_TASK DESCRIPTION_.
The full set of entries below needs to be written out exactly.

_SUPPLIED RECORDS_.
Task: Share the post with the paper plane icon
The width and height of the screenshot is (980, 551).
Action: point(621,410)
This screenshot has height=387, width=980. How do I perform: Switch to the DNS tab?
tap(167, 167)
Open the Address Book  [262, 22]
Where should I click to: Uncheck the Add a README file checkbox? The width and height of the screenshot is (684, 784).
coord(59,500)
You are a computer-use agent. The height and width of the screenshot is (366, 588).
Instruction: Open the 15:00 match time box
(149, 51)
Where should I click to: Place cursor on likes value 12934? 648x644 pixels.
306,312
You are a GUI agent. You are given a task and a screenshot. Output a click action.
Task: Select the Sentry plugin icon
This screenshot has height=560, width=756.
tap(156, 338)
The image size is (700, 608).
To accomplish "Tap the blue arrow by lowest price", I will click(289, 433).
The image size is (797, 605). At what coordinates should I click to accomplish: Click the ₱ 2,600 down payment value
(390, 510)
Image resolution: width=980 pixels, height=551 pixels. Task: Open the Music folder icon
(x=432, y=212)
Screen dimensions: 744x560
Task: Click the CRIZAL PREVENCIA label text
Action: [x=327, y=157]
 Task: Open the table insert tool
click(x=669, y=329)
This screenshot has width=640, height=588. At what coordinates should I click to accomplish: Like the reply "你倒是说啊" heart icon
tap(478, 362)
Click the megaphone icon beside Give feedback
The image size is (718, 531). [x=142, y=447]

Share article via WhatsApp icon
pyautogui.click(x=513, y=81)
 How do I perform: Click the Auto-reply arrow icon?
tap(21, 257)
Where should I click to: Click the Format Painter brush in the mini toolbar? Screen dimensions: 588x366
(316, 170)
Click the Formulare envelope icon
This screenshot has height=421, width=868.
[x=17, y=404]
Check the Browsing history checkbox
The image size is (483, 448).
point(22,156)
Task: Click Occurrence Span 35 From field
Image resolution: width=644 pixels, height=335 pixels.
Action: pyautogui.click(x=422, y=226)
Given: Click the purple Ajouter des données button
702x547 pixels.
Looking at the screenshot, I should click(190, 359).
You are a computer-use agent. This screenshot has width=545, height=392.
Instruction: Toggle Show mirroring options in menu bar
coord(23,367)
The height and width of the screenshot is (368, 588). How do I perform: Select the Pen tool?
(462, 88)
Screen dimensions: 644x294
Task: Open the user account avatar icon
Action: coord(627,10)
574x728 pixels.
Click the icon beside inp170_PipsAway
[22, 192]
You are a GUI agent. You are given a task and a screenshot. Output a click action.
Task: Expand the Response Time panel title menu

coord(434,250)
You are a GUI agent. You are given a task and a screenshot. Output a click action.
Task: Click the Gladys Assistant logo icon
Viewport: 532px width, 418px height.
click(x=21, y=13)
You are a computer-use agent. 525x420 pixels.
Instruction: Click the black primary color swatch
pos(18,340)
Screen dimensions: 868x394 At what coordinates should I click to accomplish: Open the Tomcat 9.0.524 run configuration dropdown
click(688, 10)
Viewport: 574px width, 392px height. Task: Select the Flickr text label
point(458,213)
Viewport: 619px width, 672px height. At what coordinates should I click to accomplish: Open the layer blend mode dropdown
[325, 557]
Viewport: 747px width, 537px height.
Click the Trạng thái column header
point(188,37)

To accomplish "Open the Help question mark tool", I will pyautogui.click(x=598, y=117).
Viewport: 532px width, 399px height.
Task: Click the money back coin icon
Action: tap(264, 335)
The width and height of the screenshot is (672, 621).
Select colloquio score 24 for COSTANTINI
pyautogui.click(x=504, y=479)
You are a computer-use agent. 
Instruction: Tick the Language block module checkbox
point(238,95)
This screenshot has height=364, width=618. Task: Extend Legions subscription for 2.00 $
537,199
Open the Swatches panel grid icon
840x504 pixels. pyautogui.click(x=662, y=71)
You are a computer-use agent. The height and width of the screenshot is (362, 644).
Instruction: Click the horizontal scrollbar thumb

_EXERCISE RESPONSE_.
Task: Share the post with the paper plane icon
The width and height of the screenshot is (980, 551).
Action: point(621,410)
This screenshot has height=387, width=980. How do I perform: Switch to the DNS tab?
tap(167, 167)
Open the Address Book  [262, 22]
Where should I click to: Uncheck the Add a README file checkbox? The width and height of the screenshot is (684, 784).
coord(59,500)
You are a computer-use agent. The height and width of the screenshot is (366, 588).
Instruction: Open the 15:00 match time box
(149, 51)
Where should I click to: Place cursor on likes value 12934? 648x644 pixels.
306,312
You are a GUI agent. You are given a task and a screenshot. Output a click action.
Task: Select the Sentry plugin icon
This screenshot has height=560, width=756.
tap(156, 338)
The image size is (700, 608).
To accomplish "Tap the blue arrow by lowest price", I will click(289, 433).
The image size is (797, 605). At what coordinates should I click to accomplish: Click the ₱ 2,600 down payment value
(390, 510)
Image resolution: width=980 pixels, height=551 pixels. Task: Open the Music folder icon
(x=432, y=212)
Screen dimensions: 744x560
Task: Click the CRIZAL PREVENCIA label text
Action: [x=327, y=157]
 Task: Open the table insert tool
click(x=669, y=329)
This screenshot has width=640, height=588. At what coordinates should I click to accomplish: Like the reply "你倒是说啊" heart icon
tap(478, 362)
Click the megaphone icon beside Give feedback
The image size is (718, 531). [x=142, y=447]

Share article via WhatsApp icon
pyautogui.click(x=513, y=81)
 How do I perform: Click the Auto-reply arrow icon?
tap(21, 257)
Where should I click to: Click the Format Painter brush in the mini toolbar? Screen dimensions: 588x366
(316, 170)
Click the Formulare envelope icon
This screenshot has height=421, width=868.
[x=17, y=404]
Check the Browsing history checkbox
The image size is (483, 448).
point(22,156)
Task: Click Occurrence Span 35 From field
Image resolution: width=644 pixels, height=335 pixels.
Action: pyautogui.click(x=422, y=226)
Given: Click the purple Ajouter des données button
702x547 pixels.
Looking at the screenshot, I should click(190, 359).
You are a computer-use agent. This screenshot has width=545, height=392.
Instruction: Toggle Show mirroring options in menu bar
coord(23,367)
The height and width of the screenshot is (368, 588). How do I perform: Select the Pen tool?
(462, 88)
Screen dimensions: 644x294
Task: Open the user account avatar icon
Action: coord(627,10)
574x728 pixels.
Click the icon beside inp170_PipsAway
[22, 192]
You are a GUI agent. You are given a task and a screenshot. Output a click action.
Task: Expand the Response Time panel title menu

coord(434,250)
You are a GUI agent. You are given a task and a screenshot. Output a click action.
Task: Click the Gladys Assistant logo icon
Viewport: 532px width, 418px height.
click(x=21, y=13)
You are a computer-use agent. 525x420 pixels.
Instruction: Click the black primary color swatch
pos(18,340)
Screen dimensions: 868x394 At what coordinates should I click to accomplish: Open the Tomcat 9.0.524 run configuration dropdown
click(688, 10)
Viewport: 574px width, 392px height. Task: Select the Flickr text label
point(458,213)
Viewport: 619px width, 672px height. At what coordinates should I click to accomplish: Open the layer blend mode dropdown
[325, 557]
Viewport: 747px width, 537px height.
Click the Trạng thái column header
point(188,37)

To accomplish "Open the Help question mark tool", I will pyautogui.click(x=598, y=117).
Viewport: 532px width, 399px height.
Task: Click the money back coin icon
Action: tap(264, 335)
The width and height of the screenshot is (672, 621).
Select colloquio score 24 for COSTANTINI
pyautogui.click(x=504, y=479)
You are a computer-use agent. 
Instruction: Tick the Language block module checkbox
point(238,95)
This screenshot has height=364, width=618. Task: Extend Legions subscription for 2.00 $
537,199
Open the Swatches panel grid icon
840x504 pixels. pyautogui.click(x=662, y=71)
You are a computer-use agent. The height and width of the screenshot is (362, 644).
Instruction: Click the horizontal scrollbar thumb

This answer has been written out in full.